▸ **Required work**: Please give the leader's margin at Jerez in Friday afternoon practice, as listed in the text below on 2023 practice margins.

▸ **Text provided**:
-------

If anything, it was more Espargaro’s first win in Argentina last year that was more straightforward, more of a ‘superstar’ win. But the true mark of a superstar is being able to achieve those positions again and again.

Except, well, Espargaro did something on Friday that was borderline as impressive, even if nowhere near as valuable, as the win.


Leader’s margin in Friday afternoon practice, 2023

Portimao – 0.037s (Miller over Vinales)
Termas de Rio Hondo – 0.162s (A. Espargaro over Vinales)
COTA – 0.063s (Martin over Bagnaia)
Jerez – 0.002s (A. Espargaro over Vinales)
Le Mans – 0.119s (Miller over A. Espargaro)
Mugello – 0.063s (Bagnaia over Bezzecchi)
Sachsenring – 0.040s (Bezzecchi over Martin)
Assen – 0.130s (Bezzecchi over Martin)

-------

▸ **Recorded information**:

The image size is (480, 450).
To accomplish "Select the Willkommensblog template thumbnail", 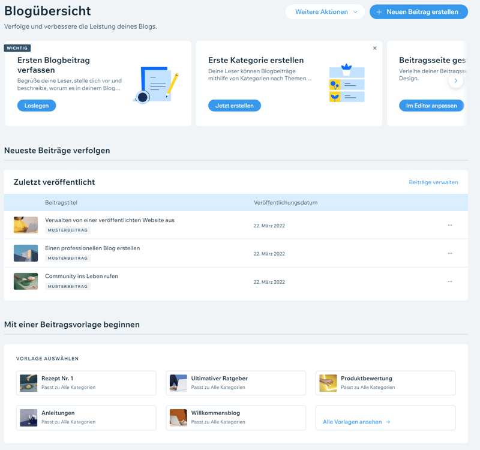I will 178,418.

-------

▸ **Output**: 0.002s, with A. Espargaro over Vinales.